| Records to process |
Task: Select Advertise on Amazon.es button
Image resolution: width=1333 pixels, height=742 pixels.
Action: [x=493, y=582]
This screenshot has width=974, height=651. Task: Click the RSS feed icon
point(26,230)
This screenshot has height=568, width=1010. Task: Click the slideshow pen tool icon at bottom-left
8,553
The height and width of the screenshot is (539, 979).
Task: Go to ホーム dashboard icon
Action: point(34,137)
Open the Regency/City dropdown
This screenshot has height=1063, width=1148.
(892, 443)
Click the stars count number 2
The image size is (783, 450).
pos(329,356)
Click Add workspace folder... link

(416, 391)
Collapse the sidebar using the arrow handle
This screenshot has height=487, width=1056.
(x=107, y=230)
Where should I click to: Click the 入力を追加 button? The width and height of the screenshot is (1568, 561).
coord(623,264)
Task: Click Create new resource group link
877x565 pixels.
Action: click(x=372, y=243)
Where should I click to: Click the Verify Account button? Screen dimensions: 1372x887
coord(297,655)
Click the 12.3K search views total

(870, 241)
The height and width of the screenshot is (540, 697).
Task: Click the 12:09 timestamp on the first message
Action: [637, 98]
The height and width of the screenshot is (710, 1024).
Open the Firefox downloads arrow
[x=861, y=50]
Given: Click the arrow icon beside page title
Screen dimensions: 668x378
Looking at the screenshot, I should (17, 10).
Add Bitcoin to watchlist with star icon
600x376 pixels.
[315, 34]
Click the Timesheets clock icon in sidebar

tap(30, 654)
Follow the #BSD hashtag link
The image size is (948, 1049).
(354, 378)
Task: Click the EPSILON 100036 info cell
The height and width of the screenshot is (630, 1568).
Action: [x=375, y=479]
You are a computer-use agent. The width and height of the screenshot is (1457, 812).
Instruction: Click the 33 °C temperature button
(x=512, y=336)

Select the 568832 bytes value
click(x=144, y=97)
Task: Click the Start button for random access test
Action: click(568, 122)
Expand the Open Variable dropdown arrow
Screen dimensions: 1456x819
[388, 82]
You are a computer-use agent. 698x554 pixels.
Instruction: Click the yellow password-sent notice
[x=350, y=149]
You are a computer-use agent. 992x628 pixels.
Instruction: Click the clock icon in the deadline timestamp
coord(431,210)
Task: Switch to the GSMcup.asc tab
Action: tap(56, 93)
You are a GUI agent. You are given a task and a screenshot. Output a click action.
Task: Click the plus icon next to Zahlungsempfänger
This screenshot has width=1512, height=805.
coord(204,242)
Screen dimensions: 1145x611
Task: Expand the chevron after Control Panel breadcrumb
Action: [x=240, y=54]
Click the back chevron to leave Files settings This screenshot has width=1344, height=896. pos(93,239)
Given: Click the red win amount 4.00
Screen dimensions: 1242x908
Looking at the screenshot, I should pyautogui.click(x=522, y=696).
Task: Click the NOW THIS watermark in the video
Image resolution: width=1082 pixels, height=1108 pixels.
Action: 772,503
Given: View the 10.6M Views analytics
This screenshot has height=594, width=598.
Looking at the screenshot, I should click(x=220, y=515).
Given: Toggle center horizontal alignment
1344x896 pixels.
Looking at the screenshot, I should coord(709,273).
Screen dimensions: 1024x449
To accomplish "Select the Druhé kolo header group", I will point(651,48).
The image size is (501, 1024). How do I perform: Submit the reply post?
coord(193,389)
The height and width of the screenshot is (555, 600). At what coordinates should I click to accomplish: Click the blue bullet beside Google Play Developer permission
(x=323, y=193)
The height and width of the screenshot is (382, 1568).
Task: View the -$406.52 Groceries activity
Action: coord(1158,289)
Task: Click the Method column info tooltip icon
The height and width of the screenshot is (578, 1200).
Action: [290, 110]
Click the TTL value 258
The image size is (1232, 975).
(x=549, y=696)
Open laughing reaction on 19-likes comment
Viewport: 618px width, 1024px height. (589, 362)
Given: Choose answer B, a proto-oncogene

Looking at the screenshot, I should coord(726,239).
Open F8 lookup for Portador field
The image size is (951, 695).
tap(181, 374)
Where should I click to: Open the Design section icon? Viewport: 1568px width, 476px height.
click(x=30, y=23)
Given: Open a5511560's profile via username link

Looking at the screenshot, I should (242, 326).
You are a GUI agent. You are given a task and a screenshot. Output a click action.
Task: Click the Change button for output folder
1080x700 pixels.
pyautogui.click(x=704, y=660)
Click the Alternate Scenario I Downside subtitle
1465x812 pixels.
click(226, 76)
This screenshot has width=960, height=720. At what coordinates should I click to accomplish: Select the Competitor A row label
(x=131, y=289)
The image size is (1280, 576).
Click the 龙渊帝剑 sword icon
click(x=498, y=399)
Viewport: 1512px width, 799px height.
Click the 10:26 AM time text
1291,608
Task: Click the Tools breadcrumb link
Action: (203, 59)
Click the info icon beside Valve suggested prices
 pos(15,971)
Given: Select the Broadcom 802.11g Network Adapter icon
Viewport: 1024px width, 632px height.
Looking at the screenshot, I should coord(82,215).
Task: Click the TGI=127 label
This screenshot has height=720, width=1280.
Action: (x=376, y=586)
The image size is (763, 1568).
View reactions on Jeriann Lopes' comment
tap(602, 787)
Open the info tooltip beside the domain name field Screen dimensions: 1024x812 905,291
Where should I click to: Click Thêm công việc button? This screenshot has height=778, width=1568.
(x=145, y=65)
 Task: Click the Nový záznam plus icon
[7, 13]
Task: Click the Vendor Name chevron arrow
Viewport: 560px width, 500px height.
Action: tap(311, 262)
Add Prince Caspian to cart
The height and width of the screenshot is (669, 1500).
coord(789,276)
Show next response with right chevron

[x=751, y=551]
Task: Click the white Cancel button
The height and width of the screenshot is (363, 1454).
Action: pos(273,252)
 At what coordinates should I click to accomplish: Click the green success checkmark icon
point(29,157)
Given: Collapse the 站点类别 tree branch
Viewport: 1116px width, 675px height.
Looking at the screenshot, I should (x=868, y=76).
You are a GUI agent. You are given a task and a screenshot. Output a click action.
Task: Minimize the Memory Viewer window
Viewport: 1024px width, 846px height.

| Work instructions |
The string "Collapse" marks the lines to return from the material. Copy each one.

| Answer to this task |
Collapse the sidebar using the arrow handle
Given: Collapse the 站点类别 tree branch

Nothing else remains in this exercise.